Ad agency subtract agency: Shubhranshu Singh writes from Cannes Lions 2025

In this week’s special Simply Speaking Shorts from Cannes, France, leading marketer Shubhranshu Singh reflects on how streaming giants, AI disruption and consulting firms are reshaping the future of advertising.

By  Shubhranshu Singh| Jun 16, 2025 9:55 AM
View of the iconic Cannes Croisette in France where the Lions ad festival takes place every year. (Image: ioana-baciu- via unsplash)

"Mad Men built the brands. Ad Men chased trends. Will Sad Men scroll through the ruins?”

In 2001:

- Mark Zuckerberg was in high school

- Google was a startup

- Smartphones didn’t exist

- BlackBerry was emerging

- The iPhone was 6 years away

- Computers were mostly desktops

- No Facebook, Twitter, YouTube, or Instagram.

At that time, digital advertising made up less than five percent of global ad mix.

Back in 2001, digital felt like a dial-up modem — noisy, slow, and clunky. It held promise, but lacked the speed, fluidity, and mobile-first intelligence of today’s always-on, data-driven world.

Cut to the present day - Global Ad Spending in 2023, hit US $ 1 trillion (excluding China). Of this, digital advertising accounted for ~ 75 percent of all global ad spending in 2023.

More noteworthy is the fact that digital’s share grew from about 55 percent in 2019 to 73.3 percent in 2022 and to 75+ percent in 2023, indicating a steady rise.

The United States with approximately $265 billion is the top digital ad revenue market. Alphabet & Meta together are at nearly 50 percent of global digital spends highlighting both their massive reach and clout.

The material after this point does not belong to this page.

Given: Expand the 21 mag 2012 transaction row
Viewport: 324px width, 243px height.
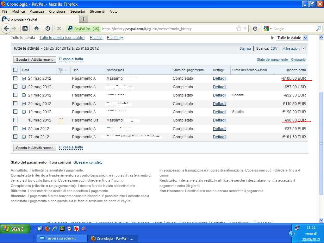Looking at the screenshot, I should tap(24, 95).
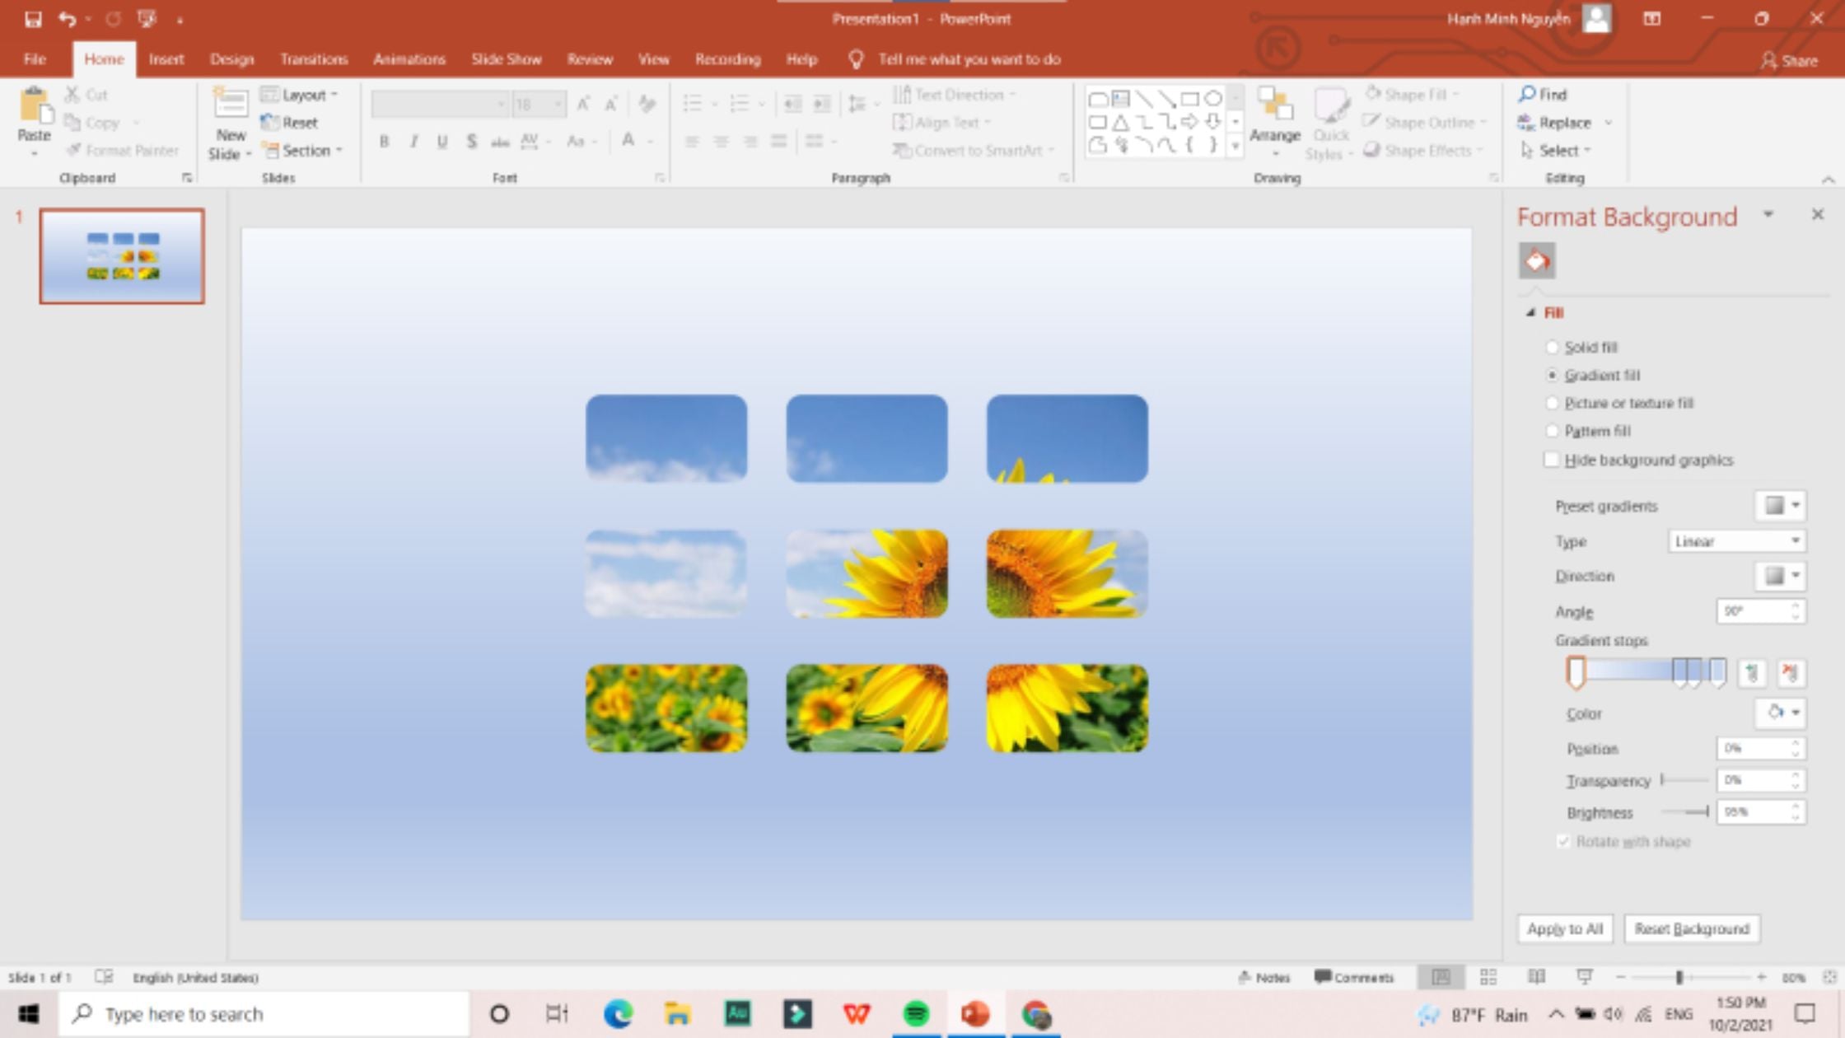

As more advertising money shifts online, an even larger portion is being captured by Google and Facebook, which last year absorbed 90 percent of all new digital ad spending.

Their share of the global digital advertising market is expected to reach around 70 percent in the coming years.

Video-streaming, is primed up for an advertising revenue bonanza. As the streaming wars heat up, subscription-based services will also sell commercials to fund their investment in new content.

Amazon is still a distant challenger in digital ads but growing fast, feeding off Google's search business as online product searches now happen on Amazon. Effectiveness is its differentiation. Shoppers come to the site ready to buy and data allows it to target consumers well. Advertising dollars will eventually pour in via Amazon Prime video as well.

Advertisements serve a clear economic purpose. Companies offering goods and services must inform potential customers about what they provide and why it’s appealing. Advertising helps consumers make more informed choices benefiting both businesses and buyers more than if no advertising existed at all.

This theory held for almost a century.

Then, the digital sunrise happened. Legacy media talks TO audiences; digital media talks WITH them, then follows them, tracks them, and sells to them.

In the old days, marketers decided WHAT to show consumers, WHEN to show it, WHERE to show it and HOW to show it. Today, consumers decide what they want to see, when they want to see it where they want to see it and how they want it to be shown to them.

Everything changed beyond a recognisable mutation.

In every other era, the change was in one area or the other. E.g - content (Print to Radio to TV), modalities (D2C, B2B) or consumer habits.

With digital, everything was changing simultaneously at warp speed. The result is the ongoing reshaping of Madison Avenue.

The biggest evidence is the Omnicom’s takeover of Interpublic, the coming together of the world's third and fourth-largest ad-agency holding companies by revenue. But will it shift advertising's centre of gravity closer to New York?

The global “ad-agency industry” has grown by barely three percent a year since 2018, according to best estimates. This is simply not sustainable.

There is a structural issue. Generally speaking, large advertisers and corporations want to shift their creative and media duties to better, but cheaper, providers.

On the other hand, cost of doing business, injestion of technology and the provision of better services means ‘talent, tech & table stakes’ are becoming more expensive for these agencies.

Artificial intelligence (AI) threatens to erode their role further. AI tools are making it easier for clients to take advertising in-house, or give the work to smaller agencies.

Holding company bosses need savings by merging shared functions, and provide cash to invest more in AI technology.

Perhaps more likely is that agencies push further into new kinds of work. The "holy grail" in the industry is combining ad-buying with data analysis. Now agencies are competing more closely with consulting firms, which in turn are venturing into the ad-content business, with offshoots such as Accenture Song.

The part of the advertising industry that seems most vulnerable is the erstwhile ‘creative core’.

Shubhranshu Singh is CMO, Tata Motors CVBU. He writes Simply Speaking, an exclusive column on Storyboard18. Views expressed are personal.